Effective SEO is essential to maximizing organic search results and driving customer engagement with your brand. Unfortunately, not everyone plays by the same rules. Enter black hat SEO–tactics that violate search engine best practices, circumnavigating user experience for short-term gain. Black hat tactics are not employed accidentally but administered intentionally, and, if your business is caught employing these methods, it can have a devastating impact on your online reputation. Here’s how to avoid black hat SEO, stay clean, and stay at the top of SERPs.

Not All SEO is Created Equal

The monikers may be a little silly, but the distinctions are important. Black hat tactics serve as a ploy to evade search engine rules in order to drive traffic to a specified site, to amass links, etc. White hat tactics, in contrast, take their cue from Google’s oft-stated mission to deliver value to the user through quality content. Grey hat tactics, while not exactly in the middle (the argument being that grey is more black than white), are strategies that are not strictly forbidden, but remain questionable by search engine standards.

When you put your SEO strategy in the hands of people who claim expertise, you want to be confident that they are not gambling with your performance or reputation. Choose your SEO consultants wisely and beware the following tactics, which may be putting you on the wrong side of the search.

Hidden Content

A major black hat tactic is hidden or disguised content. Text that blends into the background color of your website so that it is virtually invisible, or keywords that are stuffed into code and unseen by the end user, are practices frowned-upon by search engines. It is also particularly annoying to those searching for something specific only to be directed to an irrelevant website page.

Link Farming

In theory, creating a separate website with relevant content that drives traffic to your primary website sounds perfectly reasonable and white hat. Like a private blog network, however, a link farm is a series of semi-relevant sites created for the sole purpose of leading users to a particular site. This sort of single-purpose goal is not what Google means by user-friendly.

Doorway Pages

Doorway pages are manipulated through keyword selection to place high on SERPs, but generally offer little or no value to the user. They exist to lead viewers to another page, something Google–and users–hate.

Duplicating Sites

You should have learned this in grade school: duplicating, or mirroring, another site is flat-out plagiarism–even when you duplicate your own. Don’t do it.

Keyword Stuffing

While keyword stuffing, or the overuse of keywords, is in its death throes thanks to search engines’ emphasis on high quality, usable content, it can still be found crowding out meta descriptions and other text.
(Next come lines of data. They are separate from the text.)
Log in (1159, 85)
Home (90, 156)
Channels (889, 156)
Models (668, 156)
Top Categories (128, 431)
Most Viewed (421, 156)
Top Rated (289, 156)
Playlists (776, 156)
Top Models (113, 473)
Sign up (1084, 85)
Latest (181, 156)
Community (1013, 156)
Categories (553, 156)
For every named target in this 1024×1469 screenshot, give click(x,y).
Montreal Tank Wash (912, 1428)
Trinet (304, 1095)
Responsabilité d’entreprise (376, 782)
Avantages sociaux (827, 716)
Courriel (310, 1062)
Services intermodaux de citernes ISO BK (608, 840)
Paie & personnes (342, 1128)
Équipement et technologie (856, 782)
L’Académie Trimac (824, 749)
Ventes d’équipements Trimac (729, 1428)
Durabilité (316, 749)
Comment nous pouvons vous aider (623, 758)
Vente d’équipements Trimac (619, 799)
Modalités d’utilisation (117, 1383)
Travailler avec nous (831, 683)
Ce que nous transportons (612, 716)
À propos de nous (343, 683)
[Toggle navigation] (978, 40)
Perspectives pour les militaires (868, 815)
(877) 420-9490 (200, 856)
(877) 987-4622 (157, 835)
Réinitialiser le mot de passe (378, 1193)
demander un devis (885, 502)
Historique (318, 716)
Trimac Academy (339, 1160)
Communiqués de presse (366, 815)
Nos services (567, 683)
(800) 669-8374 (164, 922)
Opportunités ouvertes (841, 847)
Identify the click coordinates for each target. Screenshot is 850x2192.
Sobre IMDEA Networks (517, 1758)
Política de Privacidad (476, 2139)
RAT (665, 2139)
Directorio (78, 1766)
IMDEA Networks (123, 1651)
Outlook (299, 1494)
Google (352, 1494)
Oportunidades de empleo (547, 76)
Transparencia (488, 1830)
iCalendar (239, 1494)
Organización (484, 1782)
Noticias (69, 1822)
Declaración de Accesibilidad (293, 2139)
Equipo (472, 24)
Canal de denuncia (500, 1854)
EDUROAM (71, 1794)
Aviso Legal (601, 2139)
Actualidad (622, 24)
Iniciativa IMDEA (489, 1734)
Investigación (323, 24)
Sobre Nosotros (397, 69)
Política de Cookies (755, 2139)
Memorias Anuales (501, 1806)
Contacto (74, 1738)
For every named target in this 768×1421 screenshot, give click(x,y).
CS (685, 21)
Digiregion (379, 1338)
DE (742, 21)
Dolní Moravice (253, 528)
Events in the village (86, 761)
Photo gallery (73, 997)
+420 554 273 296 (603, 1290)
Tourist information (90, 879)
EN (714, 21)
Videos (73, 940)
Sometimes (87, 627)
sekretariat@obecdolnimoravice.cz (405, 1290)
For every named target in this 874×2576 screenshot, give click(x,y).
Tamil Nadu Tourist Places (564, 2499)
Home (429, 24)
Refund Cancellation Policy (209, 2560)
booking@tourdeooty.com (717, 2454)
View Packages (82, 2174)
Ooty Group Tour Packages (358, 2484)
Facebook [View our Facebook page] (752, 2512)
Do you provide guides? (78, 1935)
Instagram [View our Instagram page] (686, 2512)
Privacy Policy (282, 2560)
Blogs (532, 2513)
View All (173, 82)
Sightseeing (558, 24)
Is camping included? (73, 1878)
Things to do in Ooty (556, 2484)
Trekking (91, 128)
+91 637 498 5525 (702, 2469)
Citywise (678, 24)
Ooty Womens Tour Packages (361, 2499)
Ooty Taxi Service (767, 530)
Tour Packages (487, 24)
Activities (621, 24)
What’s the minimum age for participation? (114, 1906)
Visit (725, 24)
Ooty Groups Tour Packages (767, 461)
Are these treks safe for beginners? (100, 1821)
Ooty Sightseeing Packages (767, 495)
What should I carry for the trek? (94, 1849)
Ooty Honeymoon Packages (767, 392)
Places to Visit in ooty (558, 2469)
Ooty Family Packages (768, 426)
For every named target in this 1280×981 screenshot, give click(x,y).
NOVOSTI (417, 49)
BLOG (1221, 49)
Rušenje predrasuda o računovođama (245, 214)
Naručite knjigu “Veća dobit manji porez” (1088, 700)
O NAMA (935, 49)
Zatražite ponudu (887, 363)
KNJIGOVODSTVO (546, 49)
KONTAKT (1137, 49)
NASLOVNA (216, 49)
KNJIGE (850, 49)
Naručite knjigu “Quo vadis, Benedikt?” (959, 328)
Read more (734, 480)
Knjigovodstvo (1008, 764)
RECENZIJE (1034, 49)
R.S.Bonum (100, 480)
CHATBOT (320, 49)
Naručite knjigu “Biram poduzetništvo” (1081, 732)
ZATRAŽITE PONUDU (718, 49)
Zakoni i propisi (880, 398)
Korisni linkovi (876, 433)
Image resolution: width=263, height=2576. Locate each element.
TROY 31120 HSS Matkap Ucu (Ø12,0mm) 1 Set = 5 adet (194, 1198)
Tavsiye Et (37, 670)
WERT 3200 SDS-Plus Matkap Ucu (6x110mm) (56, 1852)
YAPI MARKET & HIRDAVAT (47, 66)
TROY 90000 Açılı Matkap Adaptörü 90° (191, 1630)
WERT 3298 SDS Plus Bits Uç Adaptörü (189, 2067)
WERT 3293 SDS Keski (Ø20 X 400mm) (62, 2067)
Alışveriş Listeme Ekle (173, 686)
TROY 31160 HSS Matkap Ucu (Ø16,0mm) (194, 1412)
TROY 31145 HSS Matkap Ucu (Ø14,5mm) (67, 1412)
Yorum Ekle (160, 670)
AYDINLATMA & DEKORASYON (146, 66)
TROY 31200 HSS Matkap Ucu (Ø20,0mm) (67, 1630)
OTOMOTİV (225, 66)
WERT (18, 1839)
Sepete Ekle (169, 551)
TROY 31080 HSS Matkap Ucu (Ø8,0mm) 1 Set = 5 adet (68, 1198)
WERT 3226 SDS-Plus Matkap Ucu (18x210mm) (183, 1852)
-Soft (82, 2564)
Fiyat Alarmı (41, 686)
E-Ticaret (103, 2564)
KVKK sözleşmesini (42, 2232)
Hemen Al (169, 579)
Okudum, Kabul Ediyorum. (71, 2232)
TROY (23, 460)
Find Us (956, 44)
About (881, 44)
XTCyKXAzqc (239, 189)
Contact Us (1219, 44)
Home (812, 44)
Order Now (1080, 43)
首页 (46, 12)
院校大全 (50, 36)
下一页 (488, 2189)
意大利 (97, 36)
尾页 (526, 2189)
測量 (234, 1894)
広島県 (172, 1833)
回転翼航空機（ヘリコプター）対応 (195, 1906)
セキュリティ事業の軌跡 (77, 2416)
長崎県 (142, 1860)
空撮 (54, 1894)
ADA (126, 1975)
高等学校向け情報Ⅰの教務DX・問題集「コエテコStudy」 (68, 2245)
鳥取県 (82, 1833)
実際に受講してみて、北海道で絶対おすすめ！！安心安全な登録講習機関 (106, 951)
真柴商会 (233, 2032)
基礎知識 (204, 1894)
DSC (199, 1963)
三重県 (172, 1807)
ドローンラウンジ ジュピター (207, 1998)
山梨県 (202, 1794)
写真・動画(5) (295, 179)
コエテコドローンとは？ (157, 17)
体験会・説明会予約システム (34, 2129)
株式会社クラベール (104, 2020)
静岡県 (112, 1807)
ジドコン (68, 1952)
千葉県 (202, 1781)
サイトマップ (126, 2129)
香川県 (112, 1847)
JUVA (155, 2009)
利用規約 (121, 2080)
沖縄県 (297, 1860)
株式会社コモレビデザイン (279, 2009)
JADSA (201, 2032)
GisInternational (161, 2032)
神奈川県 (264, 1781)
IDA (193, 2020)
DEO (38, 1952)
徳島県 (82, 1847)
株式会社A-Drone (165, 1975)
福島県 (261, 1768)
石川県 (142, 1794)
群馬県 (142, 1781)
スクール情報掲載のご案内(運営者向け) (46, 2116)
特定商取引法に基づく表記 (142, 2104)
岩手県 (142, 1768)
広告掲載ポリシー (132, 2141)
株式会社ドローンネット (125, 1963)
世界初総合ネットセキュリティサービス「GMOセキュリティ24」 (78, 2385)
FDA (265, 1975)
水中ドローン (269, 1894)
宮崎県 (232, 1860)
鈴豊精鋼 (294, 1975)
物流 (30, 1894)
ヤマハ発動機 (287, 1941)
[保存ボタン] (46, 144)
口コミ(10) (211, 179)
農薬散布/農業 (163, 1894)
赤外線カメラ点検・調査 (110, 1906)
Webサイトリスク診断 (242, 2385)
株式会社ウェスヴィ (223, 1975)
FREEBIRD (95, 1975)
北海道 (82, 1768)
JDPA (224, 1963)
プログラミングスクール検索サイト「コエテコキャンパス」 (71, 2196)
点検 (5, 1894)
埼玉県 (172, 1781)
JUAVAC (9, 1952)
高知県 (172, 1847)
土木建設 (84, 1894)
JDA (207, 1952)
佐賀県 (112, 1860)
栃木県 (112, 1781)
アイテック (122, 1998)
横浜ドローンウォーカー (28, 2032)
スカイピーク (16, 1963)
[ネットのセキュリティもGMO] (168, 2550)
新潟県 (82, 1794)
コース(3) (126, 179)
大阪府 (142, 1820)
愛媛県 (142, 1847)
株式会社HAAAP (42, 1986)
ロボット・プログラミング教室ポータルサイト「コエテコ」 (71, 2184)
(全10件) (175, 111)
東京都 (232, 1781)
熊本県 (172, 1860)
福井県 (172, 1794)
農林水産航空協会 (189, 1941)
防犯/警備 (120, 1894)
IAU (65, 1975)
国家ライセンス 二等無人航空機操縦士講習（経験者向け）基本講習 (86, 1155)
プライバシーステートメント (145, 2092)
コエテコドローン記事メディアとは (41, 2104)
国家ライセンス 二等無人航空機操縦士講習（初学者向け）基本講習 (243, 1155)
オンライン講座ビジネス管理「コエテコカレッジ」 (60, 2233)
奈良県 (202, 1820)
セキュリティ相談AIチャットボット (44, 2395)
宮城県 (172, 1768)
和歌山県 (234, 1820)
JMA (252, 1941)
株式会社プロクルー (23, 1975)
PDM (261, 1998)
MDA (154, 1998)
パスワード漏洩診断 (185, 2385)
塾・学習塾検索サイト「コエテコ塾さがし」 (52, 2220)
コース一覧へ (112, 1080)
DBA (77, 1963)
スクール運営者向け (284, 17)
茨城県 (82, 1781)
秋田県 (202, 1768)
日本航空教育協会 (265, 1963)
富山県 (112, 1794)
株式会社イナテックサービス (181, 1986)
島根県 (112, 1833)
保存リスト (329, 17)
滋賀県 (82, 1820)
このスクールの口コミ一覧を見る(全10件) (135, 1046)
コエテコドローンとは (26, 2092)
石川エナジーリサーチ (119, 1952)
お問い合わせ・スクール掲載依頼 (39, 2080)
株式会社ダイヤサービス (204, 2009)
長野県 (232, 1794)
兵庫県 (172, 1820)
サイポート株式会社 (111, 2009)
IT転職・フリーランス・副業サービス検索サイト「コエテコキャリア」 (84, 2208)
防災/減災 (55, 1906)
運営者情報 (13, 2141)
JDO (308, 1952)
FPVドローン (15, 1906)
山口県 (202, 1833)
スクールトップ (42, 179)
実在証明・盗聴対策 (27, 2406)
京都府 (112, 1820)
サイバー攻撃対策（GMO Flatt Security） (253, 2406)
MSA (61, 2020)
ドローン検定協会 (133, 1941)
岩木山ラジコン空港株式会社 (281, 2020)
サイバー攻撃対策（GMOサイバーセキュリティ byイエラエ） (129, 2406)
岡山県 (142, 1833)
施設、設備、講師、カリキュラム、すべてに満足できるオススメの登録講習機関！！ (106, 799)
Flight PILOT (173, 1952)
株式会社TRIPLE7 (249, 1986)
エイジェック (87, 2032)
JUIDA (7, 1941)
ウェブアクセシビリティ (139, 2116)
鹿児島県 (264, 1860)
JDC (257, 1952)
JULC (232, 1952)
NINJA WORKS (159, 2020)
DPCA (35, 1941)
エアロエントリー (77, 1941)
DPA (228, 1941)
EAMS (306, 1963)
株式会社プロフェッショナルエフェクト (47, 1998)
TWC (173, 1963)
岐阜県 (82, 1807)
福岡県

You might think you’re being tricky hiding it there, but rest assured, you’re not. Google knows and will dock your site.

There are many more black hat tactics, like social network spamming and link buying, but you get the picture: non-original, bait-and-switch website content that does not prioritize a rewarding experience for the user can, and will, be penalized by Google and other search engines.

How to Get Ahead in SERP

Bottom line: benefit your viewers and potential clients in a meaningful way, or feel the wrath of your search engine partners, and watch your rankings suffer. Alternatively, post readable, high-quality, informative, and helpful content, and reap the rewards from the top of the SERPs.